Thursday, February 28, 2013

Getting Back to Normal

It has been six days since my last antibiotic dose and it seems like I am back to my baseline.  No more headaches, which means my energy level is back up.  I am back to a more regular schedule at the gym.  And back in the pool since being PICC free!  I went to water aerobics today and it felt great to be back in the water.  Most important, my PFTs are back to baseline too.  My FEV one is back to 91%, just where I was in October.  It took a lot of work to get back there and it is going to take a lot of work to stay there.  But seeing a 15% drop in such a short time is enough motivation for me to keep up with all of my meds, treatments, exercise, and remembering to find time to rest.  All that is left is checking in with the doctor to hear his thoughts on the reaction to the medication.

Wednesday, February 27, 2013

Post IV Update

On February 5th, I started IV antibiotics for the third time in my life.  The treatment helped with my sinus infection and headaches, but not without a few complications along the way.  Initially, my treatment was scheduled for 14 days.  Around day 10 the doctors office checked in with me and I was not feeling any better.  Although the green stuff cleared up from my sinuses, I was still experiencing daily headaches, which were leaving me completely exhausted.  The doctor decided to extend my treatment for 7 more days.  It is hard to face a treatment not working.  

Around day 18 of my treatment, I started to notice that my chest would hurt briefly at the beginning of administering the medication.  This lead to my legs aching and ultimately a fever.  After contacting the doctor, we decided to stop the treatment early.  I was feeling so much better by then, we figured it was not worth the complications to have three more days of antibiotics.  With that my line was pulled on Monday and I have been feeling great ever since.  

But it leaves the question...why the fevers?  This happened to me last time towards the end of the treatment.  For now, I really don't think it is something that warrants worrying, but it does leave a small amount of worry about next time I need IVs. The doctor indicated that I may need to do IVs in the hospital next time to complete the whole treatment under observation.  Hopefully, that day is a long way off.  

Tuesday, February 5, 2013

CF Clinic Update

When I went into clinic on Friday, I knew I was not feeling my best.  The week before I had food poisoning, which took me nearly three days to recover from.  It left me feeling tired and with no appetite.  Also, during the course of the past couple months my sinuses have been giving me problems on and off.  The last two weeks I have been back to having headaches and pain, which propels an extreme exhaustion.  But through it all, my lungs felt great, so why then did I find myself with a 15% drop in FEV1?  As I stood there facing my lowest PFTs ever, I was determined to blow my normal range.  I tired my hardest and the numbers would not budge.  As I tried to reflect on why the sudden and surprising decrease in lung function.  I realized there were actually a lot of contributing factors:

I have not been implementing my normal exercise routine,
I have not been 100% compliant with treatments, and
Low energy was inhibiting my ability to put forth the maximum effort needed to do the test.

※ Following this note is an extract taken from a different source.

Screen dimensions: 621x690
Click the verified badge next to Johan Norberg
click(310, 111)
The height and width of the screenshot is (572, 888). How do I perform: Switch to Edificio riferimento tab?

Looking back at these reason, I really should not be surprised by the drop.  Really this is a wake up call.  It is a reminder of how hard I have to work to stay ahead of this disease.  I cannot take my high PFTs for granted.  It is time to get back on track.

But before that, I will be starting IV antibiotics this week.  I go in for the PICC line today.  I really didn't expect IVs walking into clinic, but I know it is really the right course for "maximum medical therapy" as my doc calls it.

Wednesday, January 30, 2013

Joey Yerves- A CF Warrior, November 1, 1985 - January 29, 2013

I am having a hard time finding the right words to describe my feelings with the passing of Joey, a beautiful soul who lost his life to Cystic Fibrosis yesterday.  I initially made contact with Joey through facebook in 2011. He was waiting for a double lung transplant.  His life was dependent on new lungs.  I felt a natural connection to Joey because at the time he was living in the same city as me.  Within weeks of connecting, Joey received his call for new lungs.  It was a miracle really. Those lungs saved his life.  

Over the past year and a half, I have been able to get to know Joey a little better, mostly through facebook posts.  He was a unique soul. He started his own record label and recording studio DEEP BREATH RECORDS. Joey was an artist creating his own music, a lot based on this experiences with CF.  He loved cars and he had a couple awesome tattoos.  

Joey lost his life due to rejection of his transplanted lungs. I am thankful to have had Joey in my life.  He taught me to stay strong and be a fighter.  Take chances.  Just breathe.  

Love you Joey.  I'll miss you now and always.